Resim. 02.88: İstanbul Üsküdar III. Ahmet Çeşmesi

Lâle Devri’nden sonra Osmanlı, Rokoko ve Barok üsluplarında çeşme tasarımları ortaya çıkmıştır. Fındıklı, Zevkî Kadın Çeşmesi (1755) ) kıvrak çizgilerle oluşan az derin niş, doğal bitkisel süslemeler Rokoko üslubu içinde biçimlenmiştir. Maçka III. Osman Çeşmesi (1756) geniş saçağı ve istiridye kabuğu süslemesiyle Barok üslubundadır. 19. yüzyılın başında Osmanlı Ampir çeşme tasarımı gelişme göstermiştir. Cevri Kalfa Çeşmesi (1819 1820), Talimhane II. Mahmut Çeşmesi (1843) yeni üslubun çizgilerini taşır.

19. yüzyıl sonu 20. yüzyıl başında Kuledibi’nde Lâleli Çeşme’deki gibi eklektik (seçmeci) üslupta özgün denemeler ortaya çıkar. 20. yüzyıl başında ise klasik Türk mimarlığına dönüş vardır. Rozetli, mukarnaslı ve kitabe biçimiyle Kısıklı Çeşmesi (1914) Yeni Klasikçilik akımının en belirgin eseridir.

5. Sebiller:

Sebiller çoğunlukla cami, mescit, türbe, sıbyan mektebi gibi yapıların yanında halka suyu karşılıksız dağıtmak için yapılmış eserlerdir. Pencerelerinde sürekli su dolu maşrapalar bulunan, çoğunlukla yerden bel düzeyine kadar bir duvar örülmüş, duvarla parmaklıklar arasındaysa maşrapaların geçebileceği küçük boşluklar bırakılmıştır.

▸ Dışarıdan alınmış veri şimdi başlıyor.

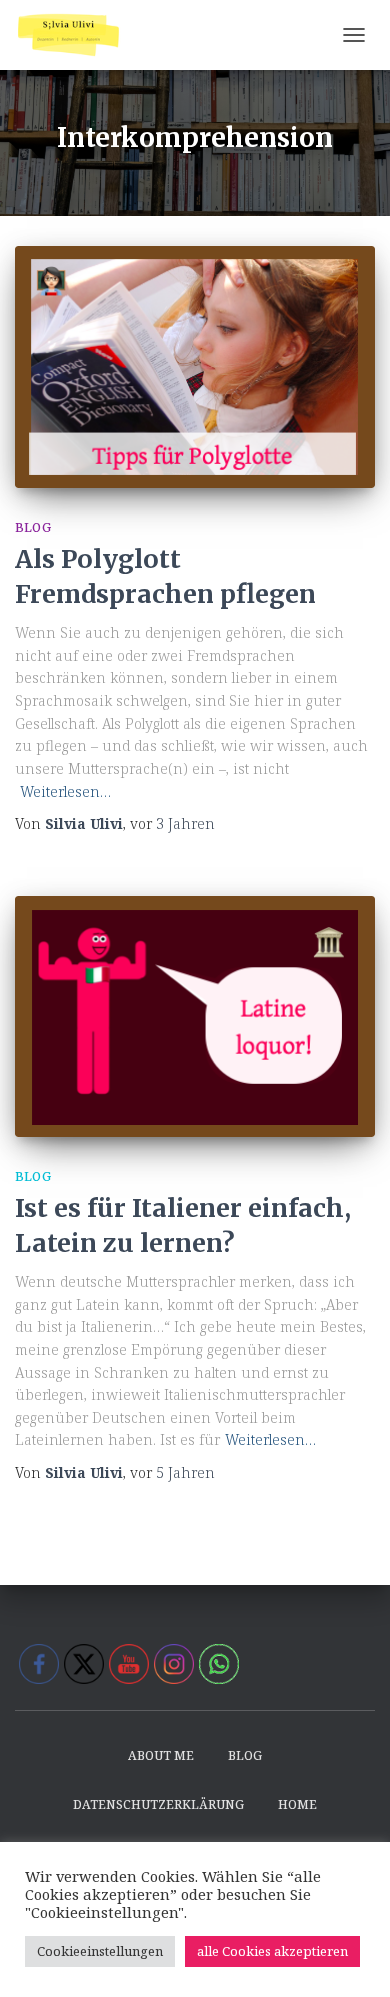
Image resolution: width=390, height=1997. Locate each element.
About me (161, 1755)
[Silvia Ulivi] (76, 35)
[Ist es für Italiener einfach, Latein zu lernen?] (195, 1016)
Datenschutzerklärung (158, 1804)
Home (297, 1804)
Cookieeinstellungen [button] (100, 1951)
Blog (33, 527)
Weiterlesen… (65, 791)
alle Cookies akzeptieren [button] (272, 1951)
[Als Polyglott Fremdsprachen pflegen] (195, 366)
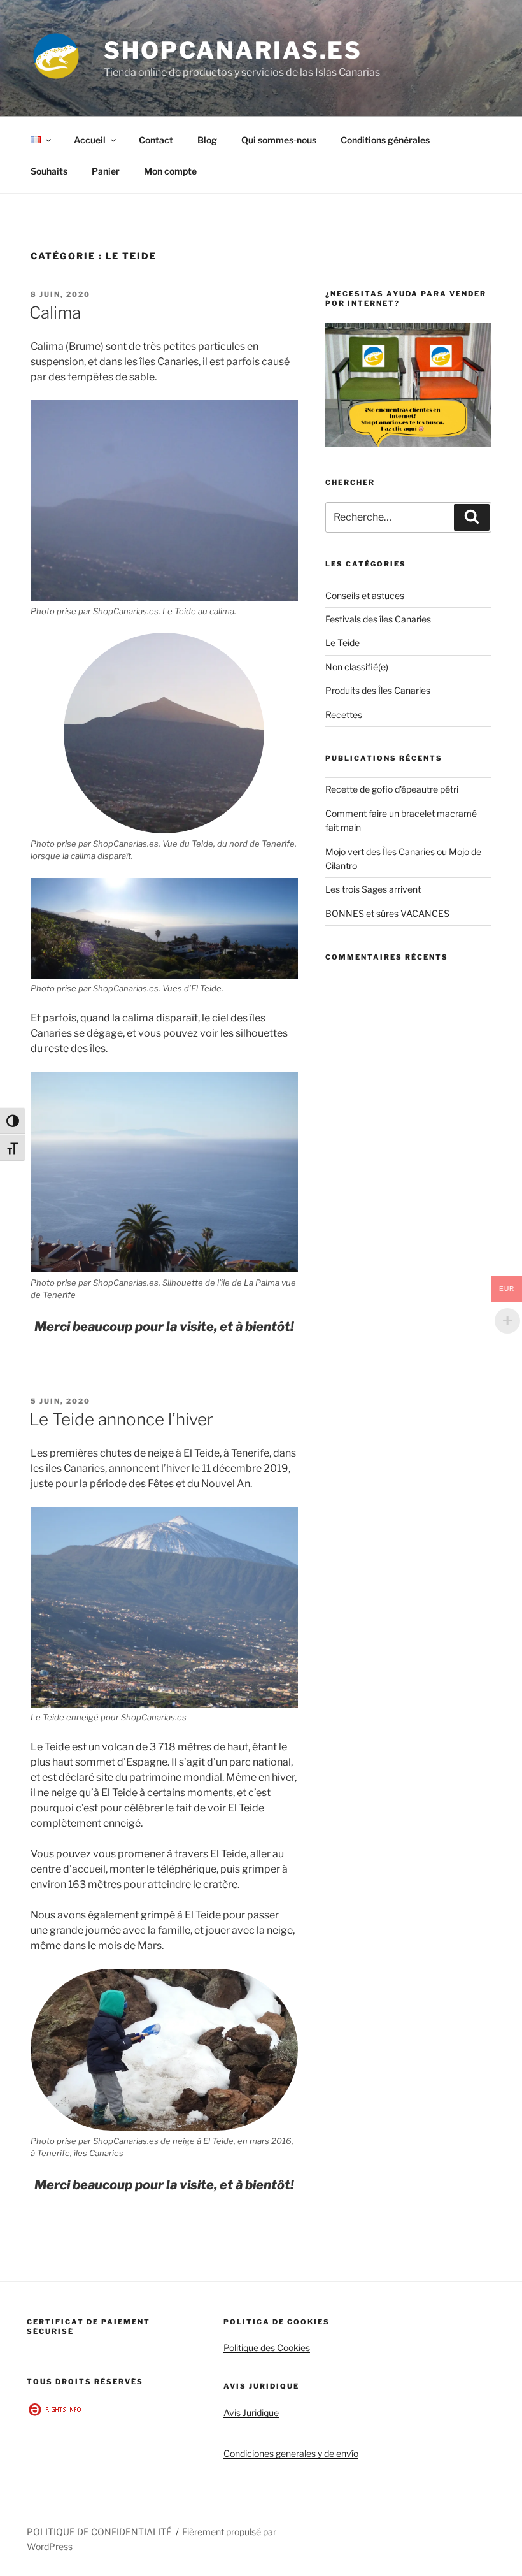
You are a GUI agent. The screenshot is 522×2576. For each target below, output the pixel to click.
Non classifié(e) (356, 666)
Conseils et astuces (364, 595)
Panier (106, 171)
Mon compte (170, 171)
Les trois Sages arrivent (373, 889)
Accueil (90, 139)
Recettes (343, 714)
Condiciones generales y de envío (290, 2453)
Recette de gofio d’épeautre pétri (391, 789)
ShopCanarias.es (233, 50)
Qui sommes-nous (278, 139)
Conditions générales (385, 139)
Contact (156, 139)
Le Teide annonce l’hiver (121, 1419)
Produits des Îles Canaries (377, 690)
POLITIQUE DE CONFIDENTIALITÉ (99, 2531)
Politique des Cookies (266, 2347)
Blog (207, 139)
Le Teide (342, 642)
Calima (55, 312)
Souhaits (49, 171)
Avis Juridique (251, 2412)
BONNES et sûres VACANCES (387, 913)
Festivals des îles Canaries (378, 619)
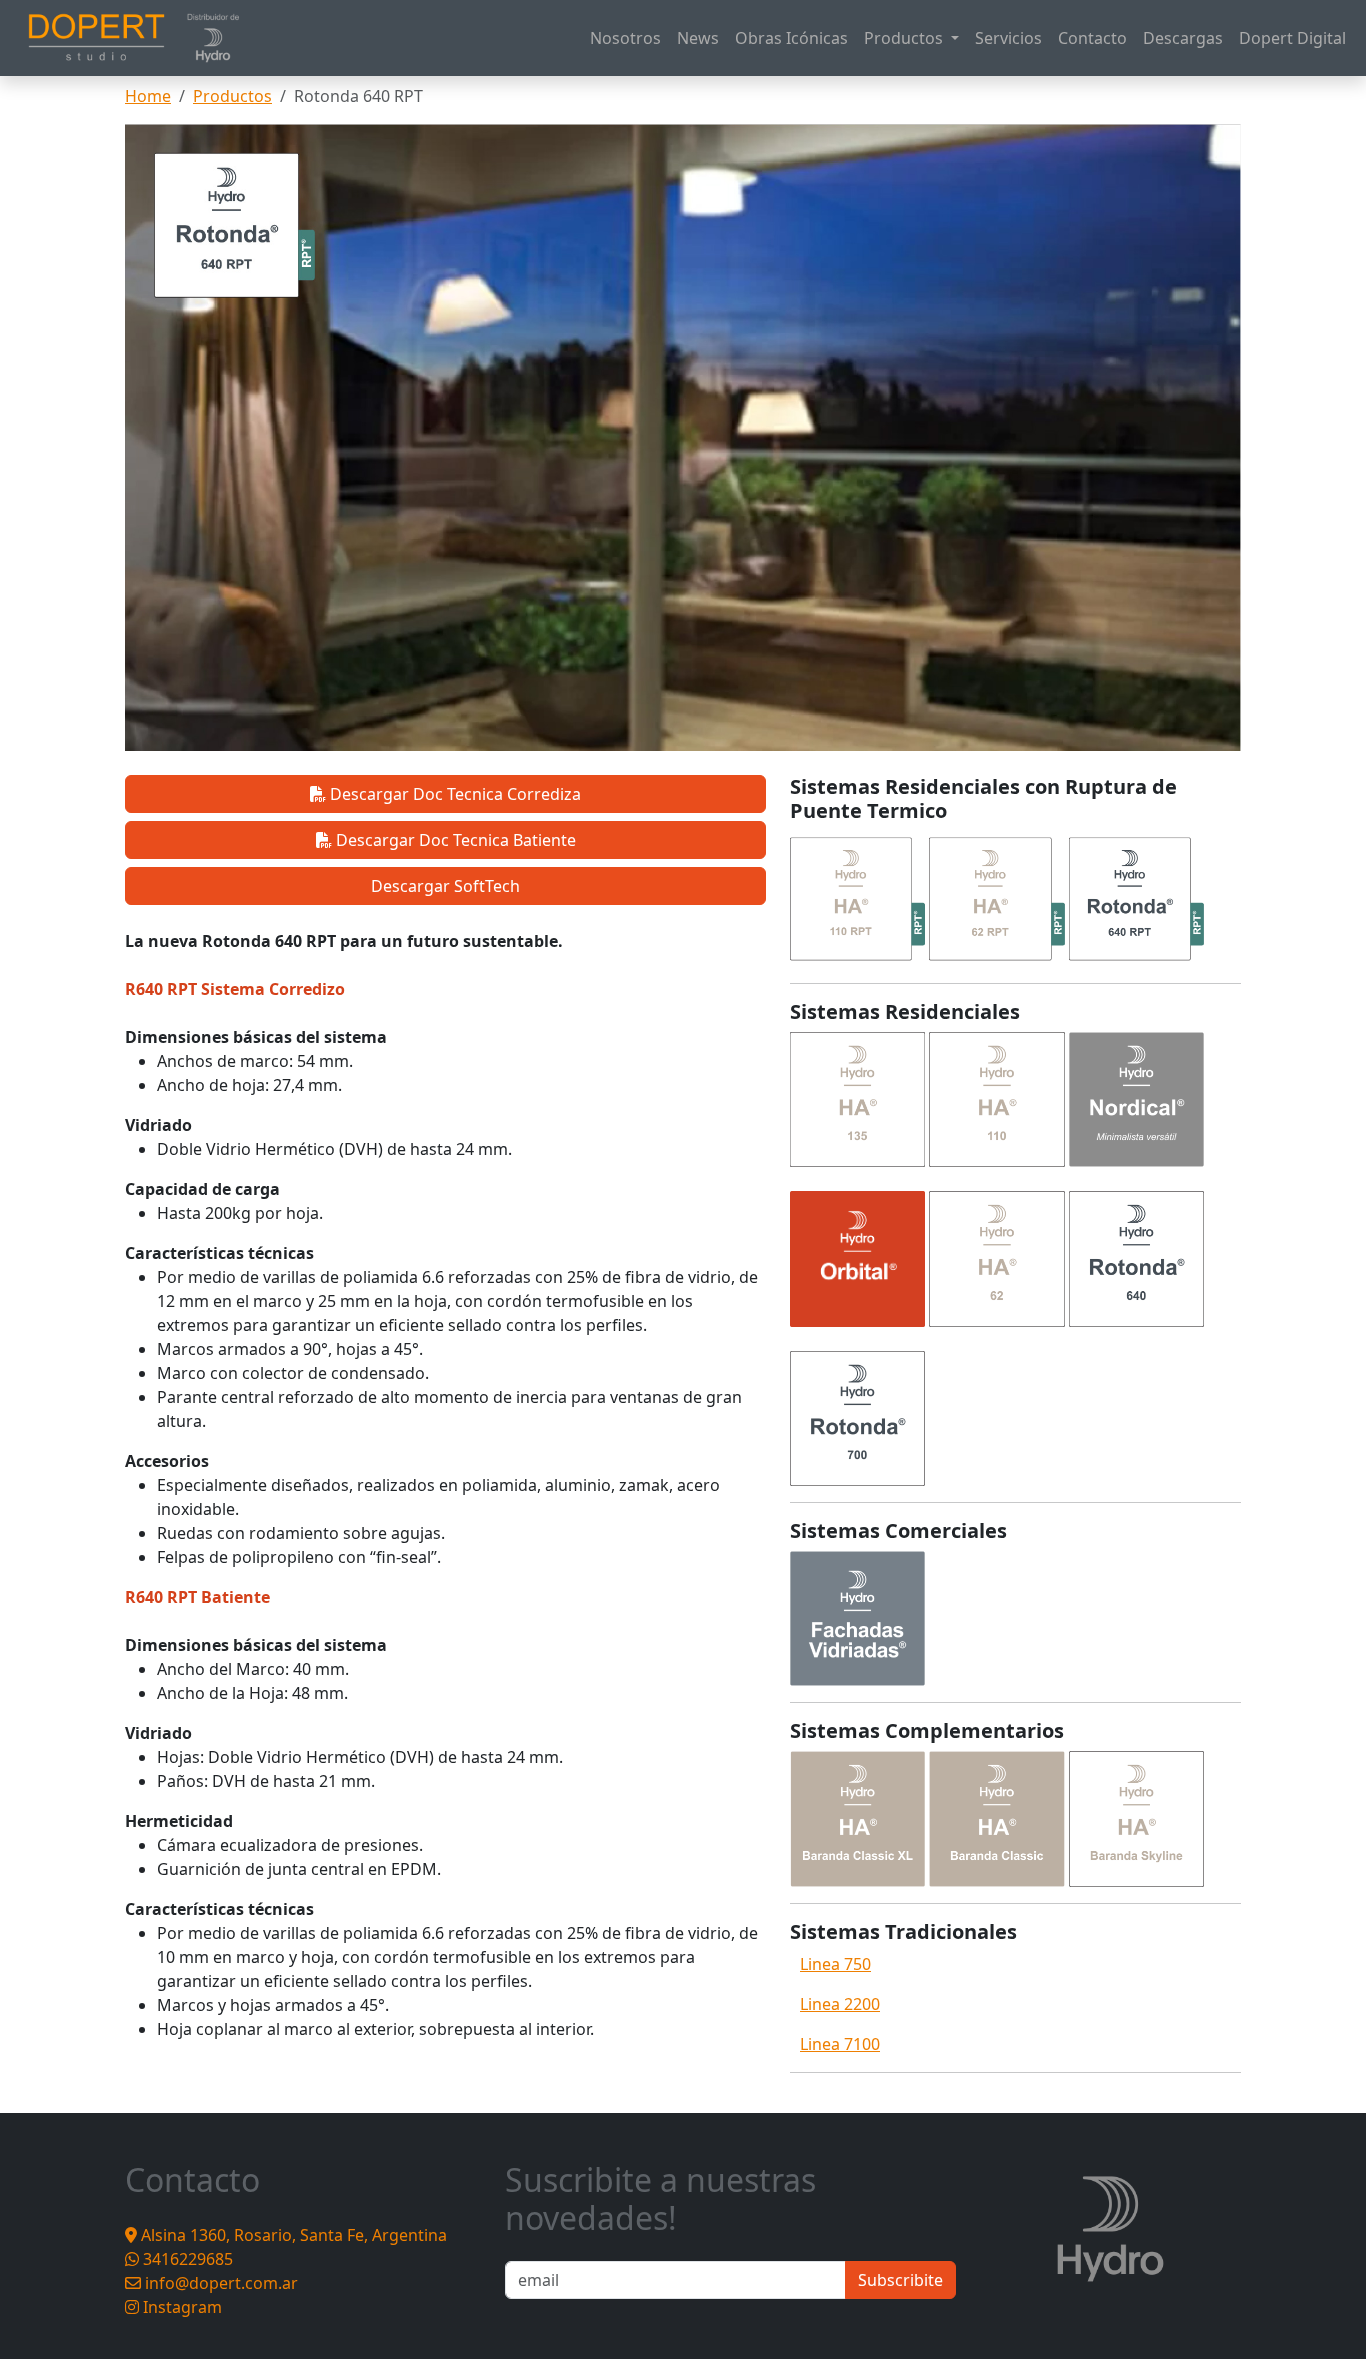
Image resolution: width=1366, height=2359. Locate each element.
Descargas (1183, 38)
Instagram (180, 2307)
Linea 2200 (840, 2004)
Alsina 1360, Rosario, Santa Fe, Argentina (292, 2235)
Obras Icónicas (791, 38)
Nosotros (625, 38)
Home (148, 96)
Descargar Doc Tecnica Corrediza (453, 794)
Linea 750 (835, 1964)
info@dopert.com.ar (219, 2283)
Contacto (1092, 38)
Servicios (1008, 38)
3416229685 (186, 2259)
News (698, 38)
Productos (232, 96)
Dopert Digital (1292, 38)
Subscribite (900, 2280)
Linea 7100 (840, 2044)
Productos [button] (905, 38)
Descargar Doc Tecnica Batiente (454, 840)
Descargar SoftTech (445, 886)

İstanbul’da sebil yapımında asıl gelişme 16. yüzyılın sonları ve 17. yüzyılın ilk yarısında olmuştur. Sebiller; köşe sebilleri, cephe sebilleri, anıtsal sebiller ve pencere sebiller adları altında dört gruba ayrılır. Köşe sebilleri iki yöne bakan açıklıklarda düzenlenmiştir. Hüsrev Kethüda (1566), Gazanfer Ağa (1613-1614) ve Merzifonlu Kara Mustafa Paşa (1684) Sebilleri bu gruba ait sebil örnekleridir.

Cephe sebilleri külliyelerde, hayır kurumlarında, anıtsal yapılarda cepheyi zenginleştirmek amacıyla yapılmıştır. Koca Yusuf Paşa (1787), Sultanahmet Cevri Kalfa (1820) (Resim 02.89) cephe sebilleri içinde yer alır.

Resim. 02.89 İstanbul Sultanahmet Cevri Kalfa sebili

Anıtsal sebiller, sayıca en az olanlardır. En tanınmış olanı III. Ahmet Çeşmesi’dir.

Pencere sebiller ise bir duvara açılan boşlukta oluşturulmuştur. Sayıca çok ve yalın örneği Sultan Ahmet Külliyesi’nde (1609-1620) bulunmaktadır.

Osmanlı yapılarının içinde köşk veya yalı bahçelerinde bir tür çeşme sayılan, mermerden büyük bir taş üzerinden dökülen suların aşağıdaki havuz veya kurnaya toplandığı dekoratif amaçlı yapılardır. Osmanlılar, park ve bahçeleri süslemek, kuşların su gereksinimini gidermek için selsebil yapmışlardır.